Even a telltale bump and lens on your tortoise-shelled Warby Parkers will not save you the heavy-lidded eye rolls (that's Mime language for “Jesus, one of these guys”) and sudden camera-shy self-consciousness that the Google Glass wearers I know are encountering today.

Until such time that Google Glass recedes into invisibility, until there is no outward evidence that you are a Google Glass wearer, only then does the technology stand a chance of penetrating the greater world.

And only then will the real product design problem start.For when aesthetics of the physical device is no longer a consideration, the entirety of the experience becomes a software problem.

For when aesthetics of the physical device is no longer a consideration, the entirety of the experience becomes a software problem.

And on this point it seems to me that Google Glass software with its slightly kludgy behavior, mediocre design, and limited overall experience is a very, very long way from the target.

I remember when Steve Jobs demoed the iPhone.
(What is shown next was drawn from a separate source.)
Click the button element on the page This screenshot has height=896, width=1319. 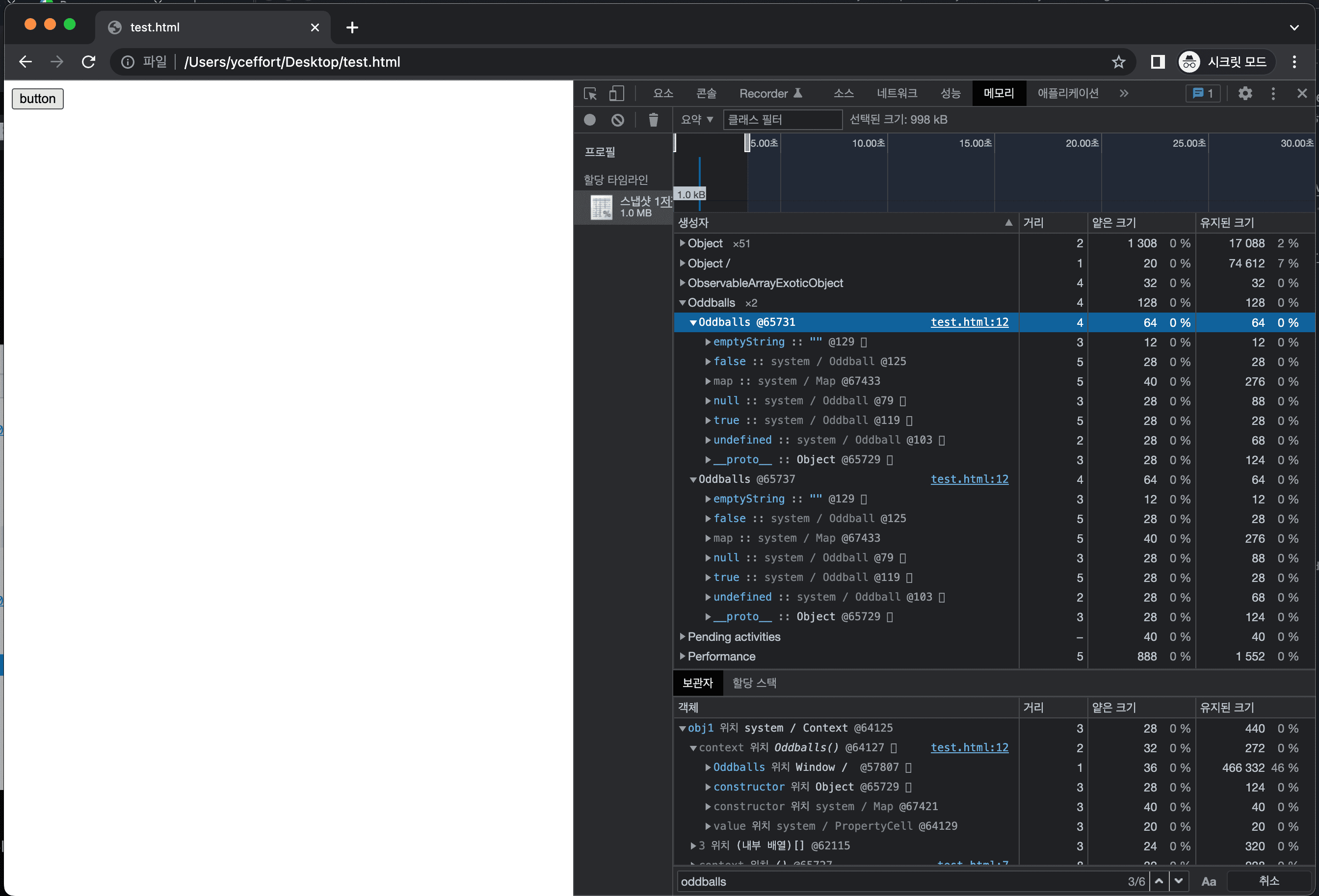tap(37, 98)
Do you remember the shocking fluidity of the interface? What it did seemed like magic. It was delightful and seemed some factor more sophisticated than every other device you'd ever used. It solved problems gracefully and with striking originality. It was at once charming and incredibly hi-tech. The physical form-factor was great at the time which was necessary considering its handheld status, but the real story was how it behaved. The software experience.

Had he demoed iPhone, with software that was merely utilitarian and lacking in surprise and delight, had he dumped responsibility to invent a delightful user experience on the developer community, rather than leading with one, no one, aside from a few geeks, would have wanted it.

And that's exactly where we are with Google Glass.

We have a long way to go. The hardware has to recede starkly to make up for its current social failure, and the software experience has to balloon into something profound.In the meantime Google is now jumping through hoops with Warby Parker. But I don't think it will matter. They'll probably try to make Glass look like real glasses, (hopefully for them  fat, chunky geek glasses stay in style a little longer) and maybe that will go some distance in making the tech a little less blatant. But the second you catch wind of a battery pack and a camera - it will start all over.

Whatever the specific brand of industrial design applied to Google Glass, no matter how fashionable the obscured right eye, it will not play the slightest factor in the future of a successful solution.Delightful software is the product, the sole playing field on which augmented reality will succeed or fail. Software so great that you'll want it everywhere you go.

Because that's all anyone will ever see.